Use the tokenizer pad_token_id instead of hardcoding.

robinvanschaik · Nov 25, 2020 · 6492e0b · 6492e0b
1 parent f9759a9
commit 6492e0b
Showing 1 changed file with 6 additions and 2 deletions.
diff --git a/interpretation_package/interpret_flair.py b/interpretation_package/interpret_flair.py
@@ -30,16 +30,20 @@ def interpret_sentence(flair_model_wrapper, lig, sentence, target_label, visuali
 
  tokenized_sentence = flair_sentence.to_tokenized_string()
 
+ tokenizer_max_length = flair_model_wrapper.tokenizer.model_max_length
+
  # This calculates the token input IDs tensor for the model.
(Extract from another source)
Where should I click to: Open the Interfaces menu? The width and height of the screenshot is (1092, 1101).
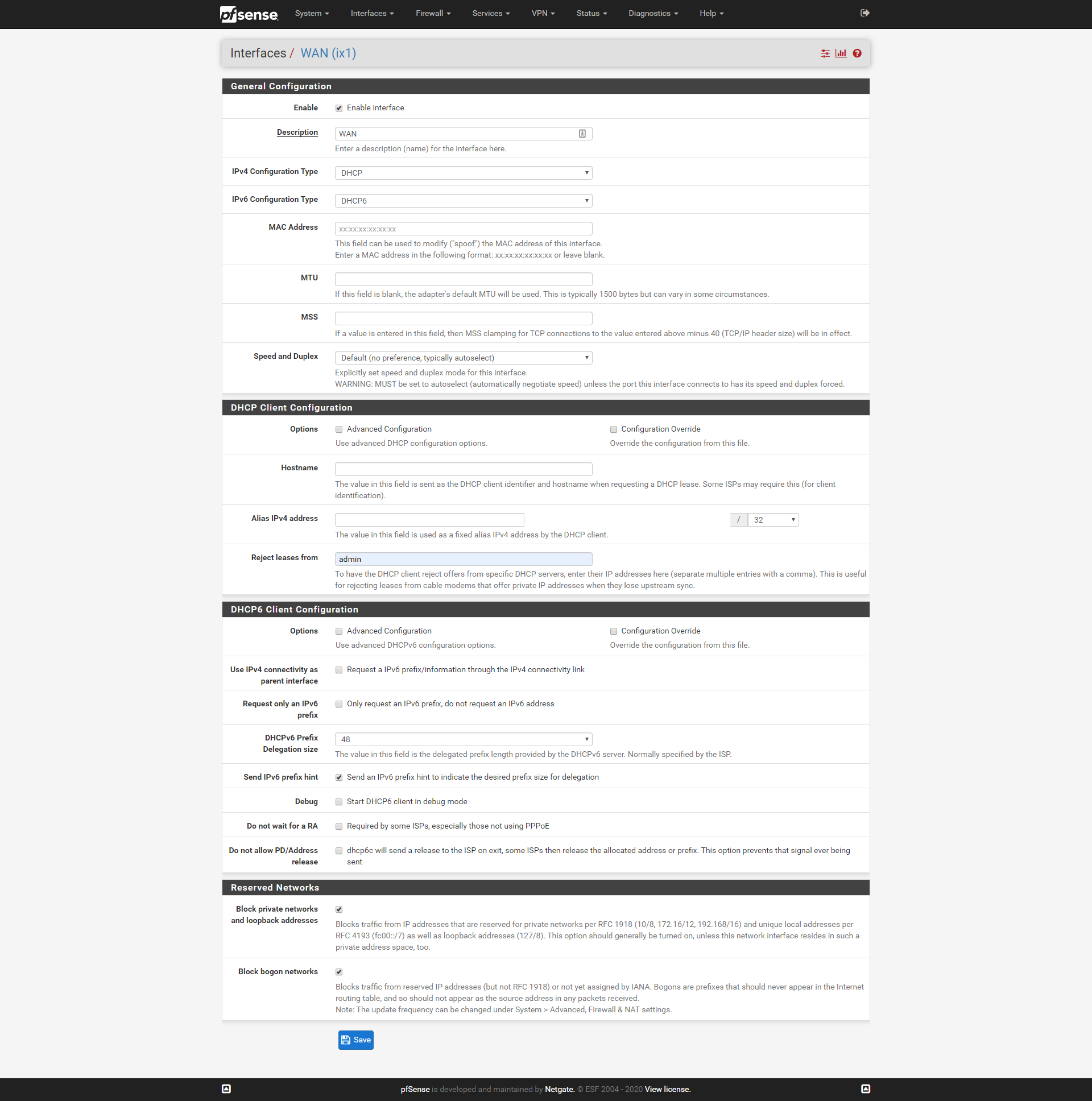click(x=370, y=13)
  input_ids = flair_model_wrapper.tokenizer.encode(tokenized_sentence,
  add_special_tokens=False,
- max_length=flair_model_wrapper.tokenizer.model_max_length,
+ max_length=tokenizer_max_length,
  truncation=True,
  return_tensors="pt")
 
  # Create a baseline by creating a tensor of equal length
  # containing the padding token tensor id.
- ref_base_line = torch.ones_like(input_ids)
+ pad_token_id = flair_model_wrapper.tokenizer.pad_token_id
+
+ ref_base_line = torch.full_like(input_ids, pad_token_id)
 
  # Convert back to tokens as the model requires.
  # As some words might get split up. e.g. Caroll to Carol l.